* THE TASK
Look through the lines below and extract any with the word "agent".

* ENTRIES SHOWN
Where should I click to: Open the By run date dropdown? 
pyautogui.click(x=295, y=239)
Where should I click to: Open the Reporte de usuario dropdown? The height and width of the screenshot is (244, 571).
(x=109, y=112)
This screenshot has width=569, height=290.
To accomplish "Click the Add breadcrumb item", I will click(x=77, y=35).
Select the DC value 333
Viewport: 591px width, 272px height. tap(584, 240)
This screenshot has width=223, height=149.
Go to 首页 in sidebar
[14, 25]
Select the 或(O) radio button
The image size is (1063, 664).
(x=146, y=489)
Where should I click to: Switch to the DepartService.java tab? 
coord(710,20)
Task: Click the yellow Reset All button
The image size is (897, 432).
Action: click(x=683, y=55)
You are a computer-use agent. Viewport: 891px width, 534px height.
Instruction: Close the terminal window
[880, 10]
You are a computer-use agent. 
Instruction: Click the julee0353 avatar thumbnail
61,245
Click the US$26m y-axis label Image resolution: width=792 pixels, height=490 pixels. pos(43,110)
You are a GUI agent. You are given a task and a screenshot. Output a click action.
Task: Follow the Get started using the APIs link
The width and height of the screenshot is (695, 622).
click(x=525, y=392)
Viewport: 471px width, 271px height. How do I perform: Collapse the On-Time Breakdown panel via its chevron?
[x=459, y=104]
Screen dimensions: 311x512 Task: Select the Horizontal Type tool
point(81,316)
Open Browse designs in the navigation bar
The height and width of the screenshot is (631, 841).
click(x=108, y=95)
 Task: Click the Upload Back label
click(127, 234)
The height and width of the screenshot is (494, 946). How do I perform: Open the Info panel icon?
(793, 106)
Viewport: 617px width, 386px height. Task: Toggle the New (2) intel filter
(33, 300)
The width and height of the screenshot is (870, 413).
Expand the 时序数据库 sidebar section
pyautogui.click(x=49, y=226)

* RESPONSE BELOW
You are a computer-use agent. Viewport: 891px width, 534px height.
You are a computer-use agent. 
You are a GUI agent. You are given a task and a screenshot. Output a click action.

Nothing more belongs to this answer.